Médecin (M.D.) était diplômé de l’université de Médecine du Massachussets mais également D. O. du Collège d’Ostéopathie du Massachussets.  
Il a longtemps enseigné dans ce même collège et aussi à « l’American School of Osteopathy  ».

En 1923, il écrivait  un remarquable livre «  PRINCIPLES AND PRACTICE OF OSTEOPATHY  » qui fut, à l’époque, la publication la plus scientifique et la plus complète concernant la description, le diagnostic et les traitements des dysfonctions mécaniques du rachis et des articulations périphériques.....

Dans ce livre, il explique et décrit le test de mobilité sacro-iliaque qui porte son nom.

(Les lignes qui suivent sont la traduction des ses propos.)

« .............il s’agit d’une méthode qui permet une analyse fonctionnelle complète des 2 articulations sacro-iliaques. Elle doit être un examen de routine en cas d'asymétrie pelvienne si l’on veut confirmer ou infirmer une lésion sacro-iliaque.
Deux types de leviers  sont possibles.
Le premier, qui donne la plus grande amplitude possible de mouvement à l’iliaque vers le bas et l’avant est produit par la mise en tension simultanée des fibres postérieures de la capsule et du ligament ilio-fémoral. La mise en tension de ces 2 structures ligamentaires est obtenue par la mise en position de la jambe de l’autre côté de la ligne médiane, ce qui tend les fibres postérieures de la capsule et produit un effet de séparation dans l’articulation sacro-iliaque, et par une rotation externe de cuisse déjà en adduction, ce qui tend le ligament ilio-fémoral.
L’autre qui donne la plus grande amplitude possible de mouvement à l’iliaque vers le haut et l’arrière est due à la tension combinée de la capsule et des rotateurs externes de la cuisse. Ceci s’obtient par l’abduction de la jambe et de la cuisse et dans cette position, par la rotation interne. La tension capsulo-ligamentaire, comme dans le premier cas, crée une force de séparation sur la sacro-iliaque, C’est par l’intermédiaire des rotateurs externes que cette manoeuvre permet d’obtenir une position en haut et en arrière. Les muscles pyramidal et obturateur interne conjuguent leurs actions.....»

Il ne s’agit pas ici d’analyser et de commenter les  propos de C. H. DOWNING (cela a été fait dans un mémoire personnel en 1985). On peut seulement s’étonner qu’il ne parle pas , pour ce qui concerne la manoeuvre « vers le haut et l’arrière » , du ligament ischio fémoral et du muscle carré crural.

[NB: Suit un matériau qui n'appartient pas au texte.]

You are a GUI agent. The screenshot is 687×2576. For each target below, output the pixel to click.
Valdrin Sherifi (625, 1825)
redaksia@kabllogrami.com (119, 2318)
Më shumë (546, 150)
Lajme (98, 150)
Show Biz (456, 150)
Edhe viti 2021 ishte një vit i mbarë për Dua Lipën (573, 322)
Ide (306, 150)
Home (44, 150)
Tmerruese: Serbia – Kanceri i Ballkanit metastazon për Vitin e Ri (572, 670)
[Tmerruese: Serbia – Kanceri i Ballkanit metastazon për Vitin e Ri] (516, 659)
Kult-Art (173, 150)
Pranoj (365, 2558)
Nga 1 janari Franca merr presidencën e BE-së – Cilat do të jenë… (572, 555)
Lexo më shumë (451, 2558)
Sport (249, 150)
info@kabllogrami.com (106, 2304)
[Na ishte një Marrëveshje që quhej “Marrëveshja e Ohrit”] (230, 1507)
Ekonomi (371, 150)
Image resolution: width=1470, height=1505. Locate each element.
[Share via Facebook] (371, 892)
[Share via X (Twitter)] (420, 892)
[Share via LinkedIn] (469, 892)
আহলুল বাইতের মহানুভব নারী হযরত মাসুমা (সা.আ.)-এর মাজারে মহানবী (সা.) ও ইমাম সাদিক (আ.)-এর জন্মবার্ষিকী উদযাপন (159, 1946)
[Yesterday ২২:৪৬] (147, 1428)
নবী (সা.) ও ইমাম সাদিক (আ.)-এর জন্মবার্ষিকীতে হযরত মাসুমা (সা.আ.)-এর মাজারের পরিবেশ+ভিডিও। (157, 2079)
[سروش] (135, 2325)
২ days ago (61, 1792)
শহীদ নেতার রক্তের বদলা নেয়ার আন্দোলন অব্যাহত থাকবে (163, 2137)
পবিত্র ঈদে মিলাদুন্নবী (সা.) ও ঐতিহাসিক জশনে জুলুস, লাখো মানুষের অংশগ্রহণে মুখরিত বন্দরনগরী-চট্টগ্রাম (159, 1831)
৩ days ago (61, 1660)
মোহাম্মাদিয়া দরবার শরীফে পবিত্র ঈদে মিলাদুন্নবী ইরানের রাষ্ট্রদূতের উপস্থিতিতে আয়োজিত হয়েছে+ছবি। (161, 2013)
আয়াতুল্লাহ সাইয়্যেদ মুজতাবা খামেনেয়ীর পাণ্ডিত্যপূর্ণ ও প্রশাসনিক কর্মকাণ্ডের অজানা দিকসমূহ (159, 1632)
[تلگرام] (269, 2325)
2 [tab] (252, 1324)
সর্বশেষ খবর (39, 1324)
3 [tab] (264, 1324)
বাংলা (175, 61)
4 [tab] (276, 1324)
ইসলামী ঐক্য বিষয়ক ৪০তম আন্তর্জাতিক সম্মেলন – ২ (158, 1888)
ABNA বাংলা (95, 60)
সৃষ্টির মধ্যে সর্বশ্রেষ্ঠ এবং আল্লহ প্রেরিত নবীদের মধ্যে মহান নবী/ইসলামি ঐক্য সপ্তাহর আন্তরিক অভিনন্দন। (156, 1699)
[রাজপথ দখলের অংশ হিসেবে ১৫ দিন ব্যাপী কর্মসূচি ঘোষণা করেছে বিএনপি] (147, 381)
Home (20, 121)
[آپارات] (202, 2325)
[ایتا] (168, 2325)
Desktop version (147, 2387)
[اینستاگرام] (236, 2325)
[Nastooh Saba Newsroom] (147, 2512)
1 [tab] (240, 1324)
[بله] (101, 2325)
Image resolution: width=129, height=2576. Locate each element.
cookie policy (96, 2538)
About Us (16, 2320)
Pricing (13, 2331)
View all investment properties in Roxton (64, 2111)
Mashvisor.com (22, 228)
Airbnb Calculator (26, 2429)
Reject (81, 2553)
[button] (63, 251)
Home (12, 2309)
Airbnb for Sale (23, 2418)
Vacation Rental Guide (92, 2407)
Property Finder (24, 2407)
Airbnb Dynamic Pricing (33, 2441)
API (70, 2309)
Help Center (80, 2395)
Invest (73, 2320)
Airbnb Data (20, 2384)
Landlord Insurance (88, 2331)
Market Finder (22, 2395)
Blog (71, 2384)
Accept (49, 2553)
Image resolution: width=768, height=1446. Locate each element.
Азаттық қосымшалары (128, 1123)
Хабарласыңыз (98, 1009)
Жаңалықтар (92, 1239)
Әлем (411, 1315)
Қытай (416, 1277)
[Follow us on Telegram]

En 1977 dans un excellent livre sur « les lombalgies » le Docteur René CAILLIET, professeur de Médecine de Réadaptation à l’Université de Californie du Sud, concernant la pathologie de l’articulation sacro-iliaque, écrit ceci

«  On peut tester, et dans le même temps traiter toutes les affections mécaniques de la sacro-iliaque par l’intermédiaire des puissants ligaments des hanches. Lorsque la cuisse est mise en rotation externe et adduction puis extension, on obtient une bascule antérieure du bassin. La bascule postérieure peut  être réalisée en mettant la cuisse en légère abduction , rotation interne puis extension. Lorsque le mouvement atteint son amplitude maximale, une poussée brutale sur le membre inférieur est considéré comme un geste thérapeutique. »


Nous reconnaissons ici le DOWNING TEST, seule l’interprétation du médecin rééducateur est différente de celle du médecin ostéopathe qui considère lui la seule rotation antérieure ou postérieure de l’aile iliaque et non pas l’anteversion et la retroversion du bassin.

Pour ne pas compliquer l’interprétation de ce test  nous ne retiendrons que les facteurs ligamentaires. A la lumière de ce que nous ont dit  DOWNING, CAILLIET, KAPANDJI et autres excellents professeurs d’anatomie et de biomécanique.

Nous retiendrons que :


le ligament antérieur de la coxo fémorale est constitué par les ligaments ilio-fémoral (BERTIN) et pubo-fémoral.

Le ligament ilio-fémoral est un éventail fibreux qui unit le bord inférieur de l’épine iliaque antéro-inférieure à la ligne intertrochantérienne antérieure. Cet éventail plus mince à sa partie moyenne présente 2 renforcements: le faisceau ilio-prétrochantérien à la partie supérieure, et le faisceau ilio-prétrochantinien à la partie inférieure.

Le ligament pubo fémoral, plus horizontal, va de l’éminence ilio-pectinée à la partie antérieure de la fossette prétrochantinienne en dedans du précédent.










Le ligament postérieur est le ligament ischio fémoral qui va de la partie postérieure  du sourcil et du bourrelet cotyloïdien à la face médiale du grand trochanter en avant de la fossette digitale.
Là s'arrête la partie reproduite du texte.